Find indices of one tensor in another

navid_mahmoudian · June 10, 2020, 10:58am

Hello,
I have two large tensors A and B, both have type LongTensor and dimension 1. Both tensors are the results of torch.unique, so they have unique elements, and B is a subset of A (all elements of B are available in A). Is there any efficient way to find indices of tensor B elements in tensor A?

ptrblck · June 11, 2020, 8:22am

If the tensors are not large or if you have enough memory, you could probably use this broadcasting approach:

a = torch.arange(10)
b = torch.arange(2, 7)[torch.randperm(5)]
print((a.unsqueeze(1) == b).nonzero())
> tensor([[2, 1],
        [3, 3],
        [4, 4],
        [5, 0],
        [6, 2]])

Alternatively, I think you might need to use a loop (or list comprehension):

for b_ in b:
    print((a == b_).nonzero())
> tensor([[5]])
tensor([[2]])
tensor([[6]])
tensor([[3]])
tensor([[4]])

navid_mahmoudian · June 22, 2020, 2:48pm

Thank you very much for your response. I have another question similar to this question (relaxing the assumption of bein output of unique function). Imagine I have two tensors as follows:
x=torch.LongTensor([5,3,6,8])

========

■ REQUIREMENT:
In the forum thread about finding indices of one tensor in another, which function produced both tensors A and B?

■ RECORDED INFORMATION:
========

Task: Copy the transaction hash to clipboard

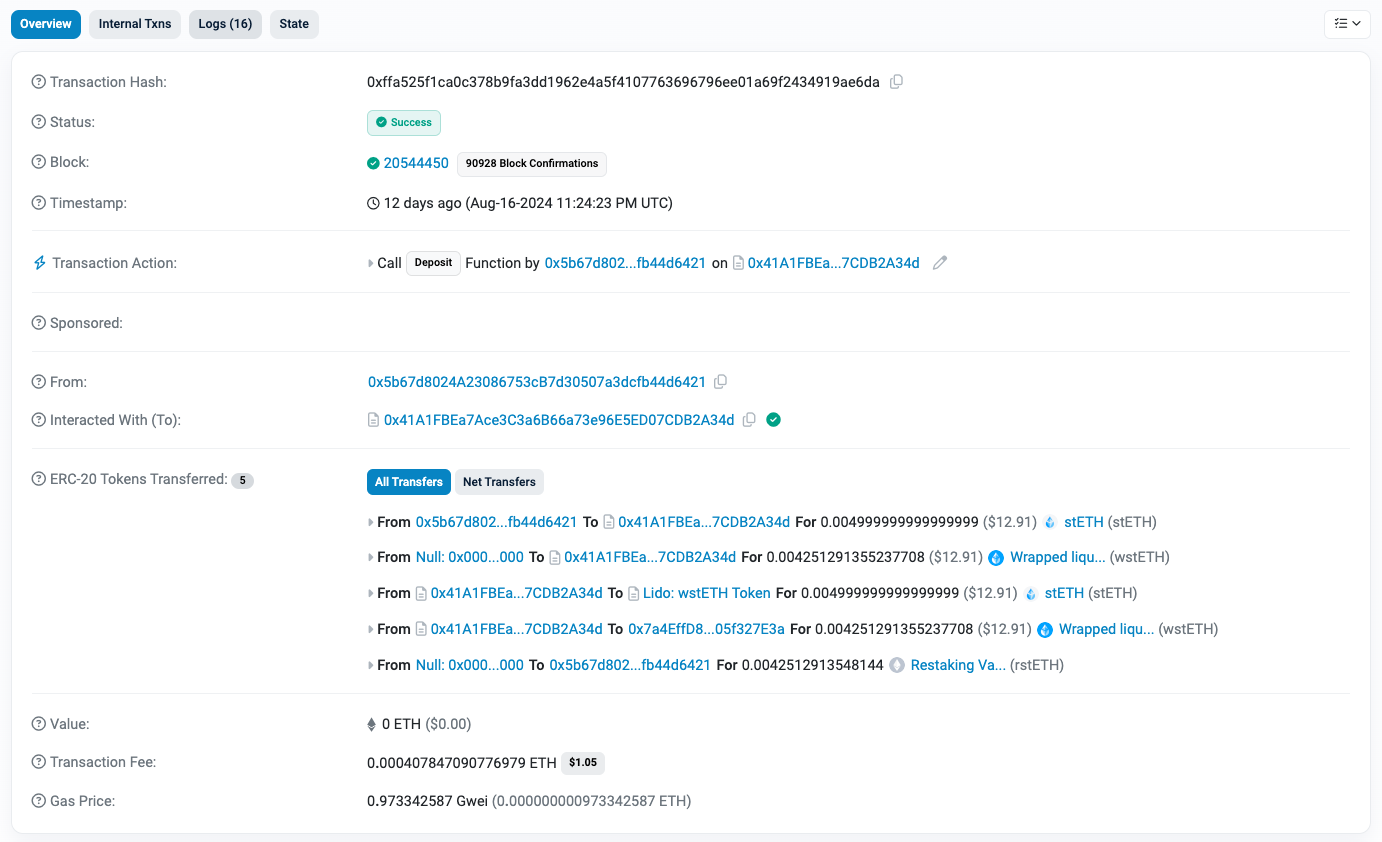Action: tap(896, 82)
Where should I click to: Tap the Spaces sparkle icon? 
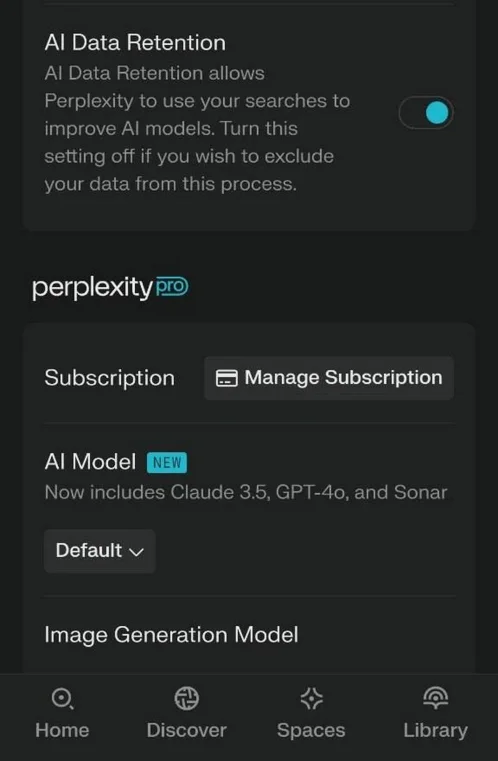point(311,699)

========

■ SOLVED PROBLEM:
torch.unique